What is the Elixir way of decoding/parsing binary data?

What is the Elixir way of decoding/parsing binary data?

I’m currently using the pattern matching (E.g. for a float <flt::float> = <<63, 243, 190, 118, 200, 180, 57, 88>>) to decode/parse bytes, is this the only way to decode/parse binary data? Ideally I would prefer to call a function that takes in bytes and returns the decoded value.
My intuition tells me that Float.parse() and Integer.parse() should perform the same conversion as the example above but they seem to only parse strings.

1 Like

Does this do what you need? Erlang -- erlang

Hey Chris, Thanks for the reply! I’ve given that a try and it still seems to also only parse/decode the string representations of floats. I am more after something that will take in some bytes that are in ieee floating point format and return a float

1 Like

Looking at the docs for <<>>/1 I’m surprised what you have in your example doesn’t work

If you try to inspect flt it just prints out the bitstring?

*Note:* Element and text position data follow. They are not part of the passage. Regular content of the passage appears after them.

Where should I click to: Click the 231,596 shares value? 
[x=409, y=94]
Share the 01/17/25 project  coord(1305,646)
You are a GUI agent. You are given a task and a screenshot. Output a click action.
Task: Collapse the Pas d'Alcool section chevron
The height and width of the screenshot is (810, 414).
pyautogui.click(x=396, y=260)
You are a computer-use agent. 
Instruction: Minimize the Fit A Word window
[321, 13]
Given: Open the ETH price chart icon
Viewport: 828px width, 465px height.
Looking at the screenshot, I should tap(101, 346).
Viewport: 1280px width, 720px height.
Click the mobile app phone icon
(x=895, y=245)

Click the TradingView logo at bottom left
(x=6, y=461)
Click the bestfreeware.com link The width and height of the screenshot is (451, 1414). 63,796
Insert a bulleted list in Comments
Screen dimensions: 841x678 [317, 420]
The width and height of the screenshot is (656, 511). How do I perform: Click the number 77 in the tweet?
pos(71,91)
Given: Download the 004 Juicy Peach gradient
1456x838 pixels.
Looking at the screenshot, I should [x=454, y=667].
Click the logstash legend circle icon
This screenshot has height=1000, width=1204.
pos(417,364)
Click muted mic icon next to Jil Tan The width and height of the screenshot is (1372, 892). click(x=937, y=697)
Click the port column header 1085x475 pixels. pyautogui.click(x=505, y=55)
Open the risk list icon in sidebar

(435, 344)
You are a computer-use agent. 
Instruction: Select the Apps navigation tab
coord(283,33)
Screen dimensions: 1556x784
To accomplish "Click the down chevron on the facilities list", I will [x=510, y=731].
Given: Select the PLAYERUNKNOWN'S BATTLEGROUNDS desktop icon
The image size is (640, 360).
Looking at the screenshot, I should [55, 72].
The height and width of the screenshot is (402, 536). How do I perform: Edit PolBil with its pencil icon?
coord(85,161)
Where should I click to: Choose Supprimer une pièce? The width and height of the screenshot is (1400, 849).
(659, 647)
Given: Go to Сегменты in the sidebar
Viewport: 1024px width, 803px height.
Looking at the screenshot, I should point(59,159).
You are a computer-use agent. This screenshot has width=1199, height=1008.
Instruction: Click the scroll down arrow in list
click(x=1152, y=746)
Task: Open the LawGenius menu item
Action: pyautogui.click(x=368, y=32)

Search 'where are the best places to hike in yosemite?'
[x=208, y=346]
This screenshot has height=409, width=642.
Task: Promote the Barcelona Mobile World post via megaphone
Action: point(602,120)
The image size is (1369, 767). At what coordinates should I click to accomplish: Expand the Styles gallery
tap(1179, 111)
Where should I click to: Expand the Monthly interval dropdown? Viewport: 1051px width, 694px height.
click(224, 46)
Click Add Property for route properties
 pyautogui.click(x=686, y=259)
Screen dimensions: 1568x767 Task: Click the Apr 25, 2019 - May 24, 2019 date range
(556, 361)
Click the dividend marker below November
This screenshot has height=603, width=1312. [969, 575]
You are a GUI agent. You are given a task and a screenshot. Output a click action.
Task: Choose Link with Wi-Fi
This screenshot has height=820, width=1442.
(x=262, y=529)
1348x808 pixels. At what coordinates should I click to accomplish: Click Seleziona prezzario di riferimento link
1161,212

Edit: sorry I didn’t read properly – your example works you’re just asking if there are alternatives! Not to my knowledge :sweat_smile:

I am not sure why you would want an alternative to binary pattern match, if you read the documentation it has the possibility to decode pretty much you can think of.

You can easily wrap it in a function:

def parse_binary_float(<<flt::float>>), do: flt

Here’s a version that just parses a float from the front and returns the rest of the binary:

def parse_binary_float(<<flt::float, rest::binary>>), do: {flt, rest}
2 Likes

I guess I also asked the question partly due to a bit of curiosity/confusion as there are standard decode/parsing functions for things such as strings (i.e. Integer.parse(string), Float.parse(string)), however there didnt really seem to be a set of consistent function that did this for bytes - I could only find :binary.decode_unsigned(bytes)

1 Like

Looks like pattern matching is the go to way of decoding bytes/bits - Using it like this meets my use case (cant believe I didn’t think of this). Thanks!

1 Like

Once you get the hangs on how to use binary pattern match, you will not want to go back to do this with functions, as it is cleaner, less code and much more readable.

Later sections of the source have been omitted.